In the present study, the researchers conducted a long-term follow-up study of the START trial that included patients who finished the phase 1 START study. The analysis described in the paper reported on interim results of this follow-up study, with a data cutoff date of June 11, 2020. The primary objective was safety and the secondary objective was to evaluate whether developmental milestones reached in the START phase 1 trial were maintained and whether new milestones were achieved.

Participants included symptomatic infants with SMA type 1 who had two copies of SMN2 who received prior treatment with IV doses of Zolgensma in the START trial (low dose, 6.7 × 1013 vg/kg; therapeutic dose, 1.1 × 1014 vg/kg). The present analysis included 13 of 15 original participants from the START trial, which was conducted from May 5, 2014, through Dec. 15, 2017, as two families declined to participate in follow-up. Mendell and colleagues analyzed data from Sept. 21, 2017, through June 11, 2020.

The patient population of 13 infants included more girls (54%) than boys and primarily white infants (92%), in addition to one Hispanic/Latino infant (8%). The infants’ ages ranged from 25.4 months to 48 months (median, 38.9 months) at the baseline visit in the long-term follow-up analysis. Weight ranged from 10 kg to 14.7 kg (median weight, 12 kg), according to the study results.

More patients received the therapeutic dose of Zolgensma (n = 10) than the low dose (n = 3). The researchers reported serious adverse events in eight patients (62%), though none resulted in study discontinuation or death. The most commonly reported serious adverse events included acute respiratory failure (n = 4; 31%), pneumonia (n = 4; 31%), dehydration (n = 3; 23%), respiratory distress (n = 2; 15%) and bronchiolitis (n = 2; 15%). All patients in the therapeutic dose arm remained alive with no need for permanent ventilation, Mendell and colleagues reported.

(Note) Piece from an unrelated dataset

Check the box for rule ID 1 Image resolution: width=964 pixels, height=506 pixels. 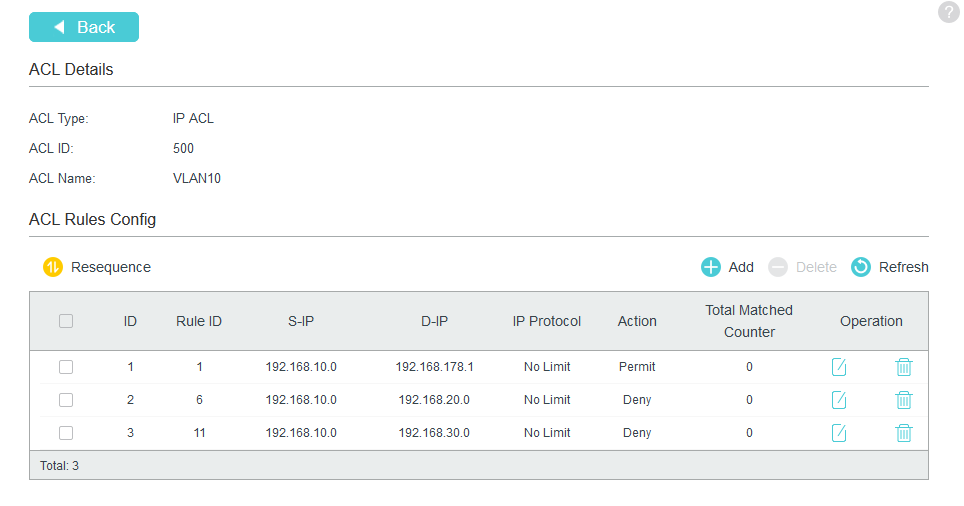[x=66, y=367]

Prior to baseline, four patients (40%) in the therapeutic dose arm required noninvasive ventilatory support, while six patients (60%) did not. This did not change in the long-term follow-up and all 10 patients in the therapeutic dose arm retained motor milestones that had been achieved earlier. Additionally, two patients achieved a new milestone, “standing with assistance,” according to the study results, without the use of Spinraza (nusinersen, Ionis Pharmaceuticals).

“The START trial showed that all 15 of the original patients enrolled survived beyond 2 years when virtually all lives should be lost,” Mendell said. “The study published in JAMA Neurology was the long-term follow-up out to more than 5 years after treatment. There was no loss of milestones and, in addition, two patients were walking and two more patients were standing. It confirmed results of the START trial, which is very reassuring as we move ahead to treat these infants.”

The long-term follow-up analysis also demonstrated that earlier treatment was better, according to Mendell. That finding is being confirmed in a trial that includes newborns with SMA who were diagnosed by newborn screening, he said.

While the long-term follow-up analysis demonstrated no unexpected findings, Mendell said, he did note that “this is biology and confirmation of a trial done early in life is reassuring when it is confirmed in long-term follow-up.”

The finding that all patients were alive 5 years after gene therapy, with two participants walking and two standing, “is remarkable,” according to Mendell.

“The next step is to treat the youngest patients possible to rescue these infants before there is significant loss of neurons,” he said.